**Directions for this task**. Reprint the whole of the data exactly.

╭─ Provided data

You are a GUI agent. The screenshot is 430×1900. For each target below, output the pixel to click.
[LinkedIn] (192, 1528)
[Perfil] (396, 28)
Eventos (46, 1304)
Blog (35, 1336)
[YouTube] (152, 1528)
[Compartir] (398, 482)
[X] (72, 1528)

╰─

**Written solution**.
You are a GUI agent. The screenshot is 430×1900. For each target below, output the pixel to click.
[LinkedIn] (192, 1528)
[Perfil] (396, 28)
Eventos (46, 1304)
Blog (35, 1336)
[YouTube] (152, 1528)
[Compartir] (398, 482)
[X] (72, 1528)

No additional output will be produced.